(07-13) 13:13 PDT Omaha, Neb. (AP) –
A low-level alert issued last month as Missouri River floodwaters approached a southeast Nebraska nuclear power plant has been lifted as water recedes, while a similar alert remains in effect for a second plant along
the river that has been shut down since April.
The Nebraska Public Power District said the “notification of unusual event” alert put in place June 19 for the Cooper plant, about 70 miles south of Omaha, officially ended Tuesday. Omaha Public Power District‘s Fort Calhoun nuclear power plant about 90 miles north remains under an alert because floodwaters there are higher, but officials say the plant remains safe, shut down and dry inside.

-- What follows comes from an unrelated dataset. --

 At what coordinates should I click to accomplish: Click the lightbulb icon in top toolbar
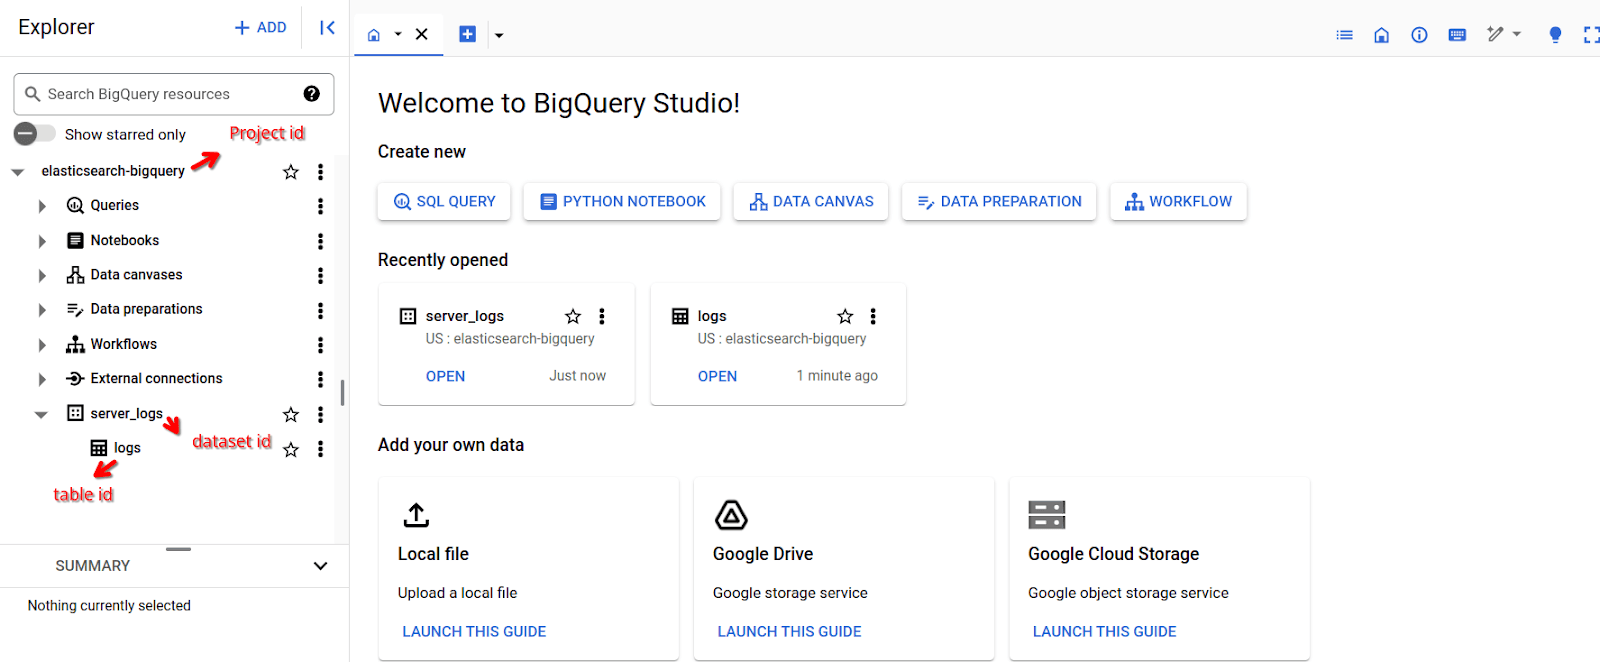pyautogui.click(x=1555, y=35)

The Nuclear Regulatory Commission has said both utilities took appropriate steps to fight the flooding and maintain safety at the power plants.

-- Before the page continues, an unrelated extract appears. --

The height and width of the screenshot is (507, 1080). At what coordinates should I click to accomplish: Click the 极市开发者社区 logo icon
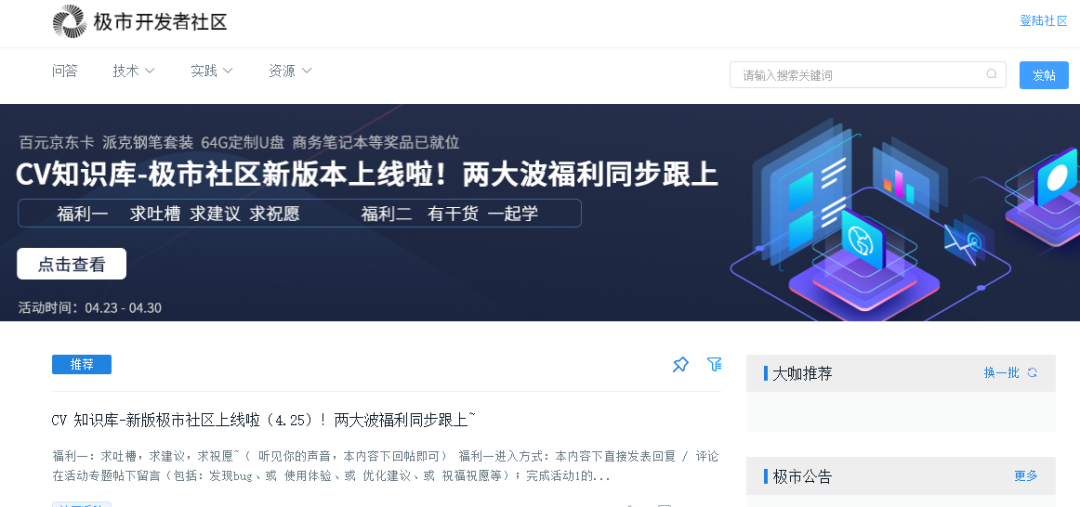pyautogui.click(x=69, y=21)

The base of the Cooper plant, which has continued operating throughout the flood threat, sits at 903.5 feet above sea level, nearly three feet above the highest point reached by the Missouri River’s floodwaters. The alert was issued when the river rose to above 899 feet above sea level nearby, but it had fallen to 895.5 feet by Wednesday morning.
Nebraska Public Power District officials said it appears the river near the Cooper plant will continue a slow decline without unexpected major rainfall in the river basin. The utility plans to keep most of the flood barricades in place at Cooper as a precaution.
Workers meanwhile were pumping floodwater from behind a new barrier installed around the Fort Calhoun plant by the Omaha Public Power District. The new 8-foot-tall, water-filled barrier replaced a similar one that failed last month after a worker inadvertently punctured it with a bobcat.
Both public power district officials and federal regulators have said Fort Calhoun remains safe even without the additional barrier, noting that all the key areas of the plant stayed dry inside even as floodwaters surrounded the outside of the plant’s main complex.
The Missouri River was about 1005.9 feet above sea level near Fort Calhoun on Tuesday, down slightly from its 1,006-foot peak. The plant is designed to withstand flooding up to 1,014 feet above sea level.
Fort Calhoun has been shut down since a planned refueling outage in April, and the power district plans to keep the plant shut down until after floodwaters subside sometime in the fall.